## What you have to do
Copy all of the lines below character for character, changing nothing.

[Saved data entries]
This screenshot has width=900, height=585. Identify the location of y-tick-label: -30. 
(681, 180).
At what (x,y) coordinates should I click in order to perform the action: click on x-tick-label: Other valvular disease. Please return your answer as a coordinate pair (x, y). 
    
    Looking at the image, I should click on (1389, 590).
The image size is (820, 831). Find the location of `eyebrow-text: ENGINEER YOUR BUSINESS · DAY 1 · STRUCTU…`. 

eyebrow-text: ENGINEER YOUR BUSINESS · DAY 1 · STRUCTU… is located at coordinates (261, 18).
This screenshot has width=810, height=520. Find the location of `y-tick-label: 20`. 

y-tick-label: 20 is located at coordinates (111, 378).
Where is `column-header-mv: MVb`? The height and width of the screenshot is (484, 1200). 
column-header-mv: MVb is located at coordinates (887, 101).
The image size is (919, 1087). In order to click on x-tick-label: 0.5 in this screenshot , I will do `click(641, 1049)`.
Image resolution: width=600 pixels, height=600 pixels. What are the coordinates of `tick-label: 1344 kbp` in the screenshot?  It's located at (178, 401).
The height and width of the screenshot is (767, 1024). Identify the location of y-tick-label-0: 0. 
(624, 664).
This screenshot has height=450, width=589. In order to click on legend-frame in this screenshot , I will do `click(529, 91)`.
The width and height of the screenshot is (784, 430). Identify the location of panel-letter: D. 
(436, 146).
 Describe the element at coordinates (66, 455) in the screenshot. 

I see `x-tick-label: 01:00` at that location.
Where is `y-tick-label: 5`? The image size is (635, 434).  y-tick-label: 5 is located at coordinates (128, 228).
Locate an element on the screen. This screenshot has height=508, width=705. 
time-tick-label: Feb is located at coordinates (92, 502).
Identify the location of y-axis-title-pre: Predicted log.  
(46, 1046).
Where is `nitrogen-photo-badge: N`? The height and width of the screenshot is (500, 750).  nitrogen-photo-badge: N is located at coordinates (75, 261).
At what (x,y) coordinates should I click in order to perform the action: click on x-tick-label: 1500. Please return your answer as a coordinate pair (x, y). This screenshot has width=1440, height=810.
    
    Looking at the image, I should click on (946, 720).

## Expected answer
This screenshot has width=900, height=585. Identify the location of y-tick-label: -30. 
(681, 180).
At what (x,y) coordinates should I click in order to perform the action: click on x-tick-label: Other valvular disease. Please return your answer as a coordinate pair (x, y). 
    
    Looking at the image, I should click on (1389, 590).
The image size is (820, 831). Find the location of `eyebrow-text: ENGINEER YOUR BUSINESS · DAY 1 · STRUCTU…`. 

eyebrow-text: ENGINEER YOUR BUSINESS · DAY 1 · STRUCTU… is located at coordinates (261, 18).
This screenshot has width=810, height=520. Find the location of `y-tick-label: 20`. 

y-tick-label: 20 is located at coordinates (111, 378).
Where is `column-header-mv: MVb`? The height and width of the screenshot is (484, 1200). 
column-header-mv: MVb is located at coordinates (887, 101).
The image size is (919, 1087). In order to click on x-tick-label: 0.5 in this screenshot , I will do `click(641, 1049)`.
Image resolution: width=600 pixels, height=600 pixels. What are the coordinates of `tick-label: 1344 kbp` in the screenshot?  It's located at (178, 401).
The height and width of the screenshot is (767, 1024). Identify the location of y-tick-label-0: 0. 
(624, 664).
This screenshot has height=450, width=589. In order to click on legend-frame in this screenshot , I will do `click(529, 91)`.
The width and height of the screenshot is (784, 430). Identify the location of panel-letter: D. 
(436, 146).
 Describe the element at coordinates (66, 455) in the screenshot. 

I see `x-tick-label: 01:00` at that location.
Where is `y-tick-label: 5`? The image size is (635, 434).  y-tick-label: 5 is located at coordinates (128, 228).
Locate an element on the screen. This screenshot has height=508, width=705. 
time-tick-label: Feb is located at coordinates (92, 502).
Identify the location of y-axis-title-pre: Predicted log.  
(46, 1046).
Where is `nitrogen-photo-badge: N`? The height and width of the screenshot is (500, 750).  nitrogen-photo-badge: N is located at coordinates (75, 261).
At what (x,y) coordinates should I click in order to perform the action: click on x-tick-label: 1500. Please return your answer as a coordinate pair (x, y). This screenshot has width=1440, height=810.
    
    Looking at the image, I should click on (946, 720).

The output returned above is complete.